David Patten

Personal information
- Born: June 15, 1984 (age 41) Placentia, California, U.S.
- Listed height: 6 ft 8 in (2.03 m)
- Listed weight: 220 lb (100 kg)

Career information
- High school: El Dorado (Placentia, California)
- College: Pepperdine (2002–2003); Weber State (2004–2007);
- NBA draft: 2007: undrafted
- Playing career: 2007–2011
- Position: Power forward
- Number: 24

Career history
- 2007–2008: Cáceres Ciudad del Baloncesto
- 2008–2009: Upstairs Weert
- 2009–2010: Abejas de Guanajuato
- 2010: Boca Juniors
- 2010: Edmonton Energy
- 2010–2011: Abejas de Guanajuato
- 2011: Lechugueros de León

Career highlights
- AP Honorable mention All-American (2007); Big Sky Player of the Year (2007); First-team All-Big Sky (2007); Big Sky tournament MVP (2007);

= David Patten (basketball) =

American basketball player (born 1984)

David Patten (born June 15, 1984) is an American former basketball player and current radio commentator. Patten played college basketball for the Weber State Wildcats and went on to play professionally in several countries.

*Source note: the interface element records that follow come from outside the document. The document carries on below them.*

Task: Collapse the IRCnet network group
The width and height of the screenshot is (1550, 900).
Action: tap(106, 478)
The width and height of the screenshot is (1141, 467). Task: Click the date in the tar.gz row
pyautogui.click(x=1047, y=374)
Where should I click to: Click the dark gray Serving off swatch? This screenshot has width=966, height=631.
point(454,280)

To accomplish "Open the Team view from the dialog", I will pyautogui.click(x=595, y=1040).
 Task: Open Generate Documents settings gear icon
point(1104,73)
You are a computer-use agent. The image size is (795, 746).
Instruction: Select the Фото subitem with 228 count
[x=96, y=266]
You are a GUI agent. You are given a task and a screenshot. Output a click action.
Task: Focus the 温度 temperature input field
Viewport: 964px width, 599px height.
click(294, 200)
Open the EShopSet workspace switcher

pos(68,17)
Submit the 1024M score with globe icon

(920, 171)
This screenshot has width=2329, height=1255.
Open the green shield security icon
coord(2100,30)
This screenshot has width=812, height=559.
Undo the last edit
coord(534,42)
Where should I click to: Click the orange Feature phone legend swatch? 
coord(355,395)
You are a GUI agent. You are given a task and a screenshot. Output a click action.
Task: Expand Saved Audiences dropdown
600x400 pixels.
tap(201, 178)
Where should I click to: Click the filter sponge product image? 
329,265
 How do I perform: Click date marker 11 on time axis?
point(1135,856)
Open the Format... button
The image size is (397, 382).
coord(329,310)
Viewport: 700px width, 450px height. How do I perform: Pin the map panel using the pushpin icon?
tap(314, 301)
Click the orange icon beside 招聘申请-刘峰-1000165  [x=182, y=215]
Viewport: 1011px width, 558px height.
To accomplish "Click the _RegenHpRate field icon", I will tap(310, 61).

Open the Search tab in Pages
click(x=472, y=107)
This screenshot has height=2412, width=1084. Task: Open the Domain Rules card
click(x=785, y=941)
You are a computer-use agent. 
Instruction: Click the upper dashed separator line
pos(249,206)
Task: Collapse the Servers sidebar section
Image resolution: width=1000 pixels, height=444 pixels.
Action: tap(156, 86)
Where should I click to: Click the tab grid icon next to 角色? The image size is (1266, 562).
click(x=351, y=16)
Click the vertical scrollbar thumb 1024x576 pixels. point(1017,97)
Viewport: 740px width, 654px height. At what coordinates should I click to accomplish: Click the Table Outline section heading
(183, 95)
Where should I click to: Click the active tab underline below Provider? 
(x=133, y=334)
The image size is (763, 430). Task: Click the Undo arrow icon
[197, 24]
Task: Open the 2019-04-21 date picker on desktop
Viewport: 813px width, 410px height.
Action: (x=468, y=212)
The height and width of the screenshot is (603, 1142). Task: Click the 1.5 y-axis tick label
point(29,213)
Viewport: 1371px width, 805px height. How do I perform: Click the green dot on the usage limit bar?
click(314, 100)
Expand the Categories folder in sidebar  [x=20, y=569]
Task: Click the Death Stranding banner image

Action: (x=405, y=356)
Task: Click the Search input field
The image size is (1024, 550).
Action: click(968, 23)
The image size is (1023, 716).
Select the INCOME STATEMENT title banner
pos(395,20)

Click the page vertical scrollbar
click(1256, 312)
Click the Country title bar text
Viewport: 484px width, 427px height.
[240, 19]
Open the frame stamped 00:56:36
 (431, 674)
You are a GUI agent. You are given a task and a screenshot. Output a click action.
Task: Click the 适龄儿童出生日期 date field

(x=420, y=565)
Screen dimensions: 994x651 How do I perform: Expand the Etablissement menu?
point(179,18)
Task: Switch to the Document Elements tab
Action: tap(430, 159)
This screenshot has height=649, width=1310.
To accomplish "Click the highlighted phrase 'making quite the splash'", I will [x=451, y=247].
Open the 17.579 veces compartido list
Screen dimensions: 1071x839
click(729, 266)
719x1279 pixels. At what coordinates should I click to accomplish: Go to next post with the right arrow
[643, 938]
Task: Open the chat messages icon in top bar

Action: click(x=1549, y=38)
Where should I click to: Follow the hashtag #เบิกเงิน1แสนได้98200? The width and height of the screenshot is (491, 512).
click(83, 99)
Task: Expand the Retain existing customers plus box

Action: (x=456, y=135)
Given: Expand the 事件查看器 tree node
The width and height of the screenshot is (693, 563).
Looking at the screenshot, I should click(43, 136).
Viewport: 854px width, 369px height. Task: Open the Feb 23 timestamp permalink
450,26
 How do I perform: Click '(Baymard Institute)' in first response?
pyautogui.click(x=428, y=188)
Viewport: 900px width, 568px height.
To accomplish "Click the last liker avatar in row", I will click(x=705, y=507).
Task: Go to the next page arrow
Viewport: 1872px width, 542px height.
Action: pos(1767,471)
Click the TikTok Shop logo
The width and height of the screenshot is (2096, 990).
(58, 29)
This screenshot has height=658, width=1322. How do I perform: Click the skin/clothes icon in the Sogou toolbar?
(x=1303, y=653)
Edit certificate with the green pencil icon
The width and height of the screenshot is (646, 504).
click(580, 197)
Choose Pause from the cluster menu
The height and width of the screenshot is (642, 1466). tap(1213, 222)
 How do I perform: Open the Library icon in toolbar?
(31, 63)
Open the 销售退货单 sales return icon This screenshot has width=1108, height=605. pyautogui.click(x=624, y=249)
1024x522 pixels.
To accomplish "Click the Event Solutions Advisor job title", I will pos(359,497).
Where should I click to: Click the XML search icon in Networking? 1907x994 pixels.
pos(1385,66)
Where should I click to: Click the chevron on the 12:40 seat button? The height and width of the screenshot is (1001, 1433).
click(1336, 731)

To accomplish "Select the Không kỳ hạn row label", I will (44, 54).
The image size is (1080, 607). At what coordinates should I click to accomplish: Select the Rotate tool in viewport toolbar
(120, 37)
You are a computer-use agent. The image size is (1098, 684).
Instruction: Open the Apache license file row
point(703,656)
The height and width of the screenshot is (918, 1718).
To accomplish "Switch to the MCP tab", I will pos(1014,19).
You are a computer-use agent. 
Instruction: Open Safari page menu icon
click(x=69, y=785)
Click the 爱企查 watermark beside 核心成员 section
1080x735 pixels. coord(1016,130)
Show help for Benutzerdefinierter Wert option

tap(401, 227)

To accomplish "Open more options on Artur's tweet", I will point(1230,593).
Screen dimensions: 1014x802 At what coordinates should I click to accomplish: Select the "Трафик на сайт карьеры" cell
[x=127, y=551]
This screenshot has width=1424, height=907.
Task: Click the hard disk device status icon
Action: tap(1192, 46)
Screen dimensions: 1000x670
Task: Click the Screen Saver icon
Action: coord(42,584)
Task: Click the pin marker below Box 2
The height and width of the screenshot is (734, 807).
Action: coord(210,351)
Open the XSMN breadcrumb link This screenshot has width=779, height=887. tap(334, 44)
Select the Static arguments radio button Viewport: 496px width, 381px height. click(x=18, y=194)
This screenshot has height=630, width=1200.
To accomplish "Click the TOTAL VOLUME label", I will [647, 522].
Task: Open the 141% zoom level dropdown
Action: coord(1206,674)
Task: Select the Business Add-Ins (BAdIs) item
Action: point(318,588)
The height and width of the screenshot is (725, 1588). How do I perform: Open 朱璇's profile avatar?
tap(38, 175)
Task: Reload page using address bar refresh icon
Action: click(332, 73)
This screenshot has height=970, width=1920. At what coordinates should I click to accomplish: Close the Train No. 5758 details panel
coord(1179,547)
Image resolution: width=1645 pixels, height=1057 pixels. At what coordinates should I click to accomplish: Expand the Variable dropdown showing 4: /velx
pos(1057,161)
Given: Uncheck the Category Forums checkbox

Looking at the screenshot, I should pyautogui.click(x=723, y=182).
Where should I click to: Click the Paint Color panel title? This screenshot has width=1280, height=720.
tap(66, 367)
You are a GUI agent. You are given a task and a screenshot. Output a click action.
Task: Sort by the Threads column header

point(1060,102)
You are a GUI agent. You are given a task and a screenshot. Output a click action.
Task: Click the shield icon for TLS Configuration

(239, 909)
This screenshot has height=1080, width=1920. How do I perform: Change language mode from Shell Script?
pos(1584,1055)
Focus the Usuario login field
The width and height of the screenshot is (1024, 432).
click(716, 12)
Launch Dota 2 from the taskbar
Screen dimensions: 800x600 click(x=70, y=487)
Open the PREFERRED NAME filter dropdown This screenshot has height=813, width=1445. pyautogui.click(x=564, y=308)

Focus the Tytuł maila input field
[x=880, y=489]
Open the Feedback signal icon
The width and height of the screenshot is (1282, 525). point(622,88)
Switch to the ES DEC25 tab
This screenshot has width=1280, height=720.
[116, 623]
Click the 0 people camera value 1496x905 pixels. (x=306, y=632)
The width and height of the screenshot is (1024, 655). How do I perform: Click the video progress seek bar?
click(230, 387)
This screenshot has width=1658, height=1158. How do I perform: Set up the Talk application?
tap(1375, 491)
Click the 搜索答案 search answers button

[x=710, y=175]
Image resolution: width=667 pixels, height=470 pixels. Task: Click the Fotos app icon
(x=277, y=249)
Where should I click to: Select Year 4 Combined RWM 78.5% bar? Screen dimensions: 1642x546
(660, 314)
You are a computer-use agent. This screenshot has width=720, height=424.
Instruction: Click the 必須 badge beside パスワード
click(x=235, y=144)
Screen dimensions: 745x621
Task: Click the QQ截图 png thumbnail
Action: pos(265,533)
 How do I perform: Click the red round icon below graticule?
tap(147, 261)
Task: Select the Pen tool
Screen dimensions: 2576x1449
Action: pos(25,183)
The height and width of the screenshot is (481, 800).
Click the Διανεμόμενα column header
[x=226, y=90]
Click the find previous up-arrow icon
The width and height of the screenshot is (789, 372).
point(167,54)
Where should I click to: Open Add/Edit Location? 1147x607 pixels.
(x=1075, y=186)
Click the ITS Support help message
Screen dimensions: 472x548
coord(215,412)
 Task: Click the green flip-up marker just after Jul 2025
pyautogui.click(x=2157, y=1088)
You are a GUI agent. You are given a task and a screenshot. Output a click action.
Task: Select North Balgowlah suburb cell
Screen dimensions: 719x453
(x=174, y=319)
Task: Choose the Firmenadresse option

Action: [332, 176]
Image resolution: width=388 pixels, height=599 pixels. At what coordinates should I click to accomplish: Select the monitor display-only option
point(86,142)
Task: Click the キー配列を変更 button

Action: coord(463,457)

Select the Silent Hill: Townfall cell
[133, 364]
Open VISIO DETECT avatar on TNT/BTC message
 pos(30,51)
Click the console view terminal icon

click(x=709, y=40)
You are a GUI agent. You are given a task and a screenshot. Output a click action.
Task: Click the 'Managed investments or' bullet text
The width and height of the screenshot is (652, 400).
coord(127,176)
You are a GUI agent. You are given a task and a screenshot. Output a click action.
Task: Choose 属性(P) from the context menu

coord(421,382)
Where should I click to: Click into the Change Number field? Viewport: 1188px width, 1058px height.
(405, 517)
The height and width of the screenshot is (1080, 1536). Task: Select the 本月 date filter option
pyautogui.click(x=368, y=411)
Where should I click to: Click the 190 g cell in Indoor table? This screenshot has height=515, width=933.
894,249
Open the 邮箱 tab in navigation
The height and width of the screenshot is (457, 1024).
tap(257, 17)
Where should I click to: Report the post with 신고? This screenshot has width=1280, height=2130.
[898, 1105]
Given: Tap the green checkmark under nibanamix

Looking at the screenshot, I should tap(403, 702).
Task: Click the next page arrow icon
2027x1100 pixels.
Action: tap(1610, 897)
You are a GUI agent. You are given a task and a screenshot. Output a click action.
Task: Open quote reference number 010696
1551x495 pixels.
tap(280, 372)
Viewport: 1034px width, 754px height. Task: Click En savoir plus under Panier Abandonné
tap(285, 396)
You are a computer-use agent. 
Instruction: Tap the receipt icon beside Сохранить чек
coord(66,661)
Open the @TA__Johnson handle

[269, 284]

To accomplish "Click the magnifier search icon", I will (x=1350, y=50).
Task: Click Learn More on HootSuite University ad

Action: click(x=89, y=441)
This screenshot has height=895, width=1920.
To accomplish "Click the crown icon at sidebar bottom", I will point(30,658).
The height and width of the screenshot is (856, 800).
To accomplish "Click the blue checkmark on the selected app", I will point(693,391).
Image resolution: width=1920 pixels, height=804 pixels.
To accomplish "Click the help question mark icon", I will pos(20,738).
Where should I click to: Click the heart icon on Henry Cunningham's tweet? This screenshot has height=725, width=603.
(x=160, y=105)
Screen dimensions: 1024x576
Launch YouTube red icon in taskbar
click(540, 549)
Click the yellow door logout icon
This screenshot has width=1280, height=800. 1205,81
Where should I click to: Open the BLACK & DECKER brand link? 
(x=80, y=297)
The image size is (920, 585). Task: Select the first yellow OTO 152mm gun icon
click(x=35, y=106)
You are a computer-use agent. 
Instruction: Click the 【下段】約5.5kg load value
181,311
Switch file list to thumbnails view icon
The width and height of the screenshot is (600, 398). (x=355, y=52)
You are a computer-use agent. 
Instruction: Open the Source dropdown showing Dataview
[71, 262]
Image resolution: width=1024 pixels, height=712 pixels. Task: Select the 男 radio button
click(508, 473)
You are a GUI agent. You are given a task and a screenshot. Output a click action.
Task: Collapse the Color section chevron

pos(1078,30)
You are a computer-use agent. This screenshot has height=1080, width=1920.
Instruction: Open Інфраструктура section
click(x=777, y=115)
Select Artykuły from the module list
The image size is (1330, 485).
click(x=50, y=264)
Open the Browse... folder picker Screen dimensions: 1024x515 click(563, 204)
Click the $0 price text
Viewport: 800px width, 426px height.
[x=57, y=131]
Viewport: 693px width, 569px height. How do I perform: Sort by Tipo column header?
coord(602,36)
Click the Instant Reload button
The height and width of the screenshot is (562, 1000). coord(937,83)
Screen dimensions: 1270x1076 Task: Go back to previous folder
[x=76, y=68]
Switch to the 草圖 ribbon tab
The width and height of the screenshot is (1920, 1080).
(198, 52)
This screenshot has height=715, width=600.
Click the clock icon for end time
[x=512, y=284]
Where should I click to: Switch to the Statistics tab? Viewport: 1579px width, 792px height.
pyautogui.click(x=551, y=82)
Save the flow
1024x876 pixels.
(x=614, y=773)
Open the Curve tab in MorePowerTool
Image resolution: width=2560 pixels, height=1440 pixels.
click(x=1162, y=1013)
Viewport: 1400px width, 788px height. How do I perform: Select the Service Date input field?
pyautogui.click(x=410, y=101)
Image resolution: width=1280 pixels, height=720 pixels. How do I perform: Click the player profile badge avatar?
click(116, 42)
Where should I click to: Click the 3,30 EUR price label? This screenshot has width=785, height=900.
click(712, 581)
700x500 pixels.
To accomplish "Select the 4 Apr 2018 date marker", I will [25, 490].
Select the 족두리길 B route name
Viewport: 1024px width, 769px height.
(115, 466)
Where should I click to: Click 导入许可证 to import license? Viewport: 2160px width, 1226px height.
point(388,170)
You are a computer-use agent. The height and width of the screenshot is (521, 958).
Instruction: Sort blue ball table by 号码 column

Patten, a power forward from El Dorado High School in his native Placentia, California. He first committed to Pepperdine University, where he played both basketball and volleyball during the 2002–03 year. He left at the end of the academic year in part to be closer to his ailing mother. He spent a year at Santa Ana College but did not play basketball. He then transferred to Weber State for the 2004–05 season, joining the Wildcats basketball team.

In his sophomore season, Patten suffered a broken foot and missed the majority of the Big Sky Conference season. In his junior year he became one of the team leaders, averaging 10.8 points and 5.1 rebounds as he entered the starting lineup for the Wildcats. In his senior year, Patten became the focal point of the team under first-year coach Randy Rahe. He raised his scoring average to 14.2 points per game and led the Wildcats to the Big Sky regular season crown, earning Big Sky Player of the Year and first-team all-conference honors. Patten capped this off by leading the team to the 2007 Big Sky tournament championship, earning MVP honors at the event and helping the team capture a spot in the 2007 NCAA tournament.

Following his college career, Patten was not selected in the 2007 NBA draft. He signed his first professional deal with Cáceres Ciudad del Baloncesto in Spain for the 2007–08 season. He played in the Netherlands during the 2008–09 season for Upstairs Weert. He split the 2009–10 season in Mexico with Abejas de Guanajuato and Argentina with Boca Juniors. In 2010, he played for the Edmonton Energy of the International Basketball League. He returned to Abejas de Guanajuato for the 2010–11 season and then finished his career with Lechugueros de León, starting with the team for the 2011–12 season but leaving in November 2011.

Following his retirement as a player, Patten moved to Ogden, Utah and became color commentator for Weber State games on the radio.